Who are the "Eternal Tears of Sorrow"? They are a Finnish band that has been unfortunate. A lot of bad luck.
Despite producing excellent music and being recognized as "talented" composers in the Swedish Metal scene, they have always been overshadowed by bands with similar character and genes, but much more well-known and perhaps even less valid. Of course, these are just my conjectures, stemming from a personal opinion that I don't expect others to share, but there’s no denying that ETOS, despite having talent and an enviable originality, even making catchy music with all the specific trimmings for a "Swedish" band, they have never broken through and are largely ignored.

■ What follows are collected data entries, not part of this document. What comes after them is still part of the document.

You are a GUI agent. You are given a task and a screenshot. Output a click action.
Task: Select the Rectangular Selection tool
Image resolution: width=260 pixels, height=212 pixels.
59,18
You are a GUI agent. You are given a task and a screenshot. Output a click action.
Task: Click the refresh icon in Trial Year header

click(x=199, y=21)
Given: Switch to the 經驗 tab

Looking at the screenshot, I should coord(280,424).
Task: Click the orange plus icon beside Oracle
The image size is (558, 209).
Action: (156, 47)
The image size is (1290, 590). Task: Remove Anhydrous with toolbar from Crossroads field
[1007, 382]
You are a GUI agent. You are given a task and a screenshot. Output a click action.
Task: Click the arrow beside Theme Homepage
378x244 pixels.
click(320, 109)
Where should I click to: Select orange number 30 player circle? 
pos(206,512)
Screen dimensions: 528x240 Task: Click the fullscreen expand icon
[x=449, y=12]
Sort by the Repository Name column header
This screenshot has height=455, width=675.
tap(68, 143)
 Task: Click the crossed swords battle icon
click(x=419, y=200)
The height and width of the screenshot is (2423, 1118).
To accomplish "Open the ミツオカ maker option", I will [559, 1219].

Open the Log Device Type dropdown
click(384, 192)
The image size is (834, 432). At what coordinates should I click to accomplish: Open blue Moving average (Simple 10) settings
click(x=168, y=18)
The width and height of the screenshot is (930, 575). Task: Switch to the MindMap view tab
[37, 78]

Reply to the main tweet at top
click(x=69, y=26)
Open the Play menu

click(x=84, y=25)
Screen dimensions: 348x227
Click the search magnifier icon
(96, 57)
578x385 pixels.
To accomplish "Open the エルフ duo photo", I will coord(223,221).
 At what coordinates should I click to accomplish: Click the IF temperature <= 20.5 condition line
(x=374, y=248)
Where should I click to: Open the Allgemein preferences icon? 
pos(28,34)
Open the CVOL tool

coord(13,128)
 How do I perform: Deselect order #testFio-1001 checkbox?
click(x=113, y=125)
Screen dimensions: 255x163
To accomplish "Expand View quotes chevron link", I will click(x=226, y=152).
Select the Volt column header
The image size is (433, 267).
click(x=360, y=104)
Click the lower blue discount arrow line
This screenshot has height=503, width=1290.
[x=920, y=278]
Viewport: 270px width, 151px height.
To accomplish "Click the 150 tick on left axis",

Their uniqueness lies in the musical proposal they put forward: a soft and enchanting Death Metal, stripped of the murderous and charging ferocity, with loops of synth and various samples, with lyrics that recall Norse history, and an image that very much resembles Gothic bands. Stated like this, one might think they are the usual "soup" produced by the Swedish lands, but surprisingly, it is not so, for two main reasons which this CD demonstrates undeniably: the innate talent and the allure of feeling like you're amid the northern ice in the long nights devoid of sunlight, while listening to them.
"A Virgin And A Whore" is a "half-concept", meaning it doesn’t specifically tell a story developing track by track, but rather narrates its setting and atmosphere. From the very first song "Aurora Borealis", you immediately feel immersed in the Viking universe, made of swords, blood, honor, and memory, with the wonderful and refined instrumental parts filled with keyboards, soaring through the leaden and twilight skies of the "great North". But there are plenty of beautiful songs in this album. Each has a structure that seems to follow the end of the previous one; each demonstrates a mastery of instruments and vocal inspiration above par; each is a continuous birth of true and very sad images: those of a people without identity, with a glorious past and a flat, gray present. And there is the rebellion against all this, a rebellion crossing the centuries that sings of paganism and cultural freedom, against the belligerent Christian logic, which history shows took hold late and poorly in those lands at the world's edge, where ice and steppes dominate.
So why not give ETOS the opportunity to be re-evaluated by those who do not know them? Why not let oneself plunge into the Viking battles described in "Heart of Wildness", "Fall of Man", "Aeon" and "Prophetian"?
I assure you that they truly deserve a chance, and thus, the judgment is yours.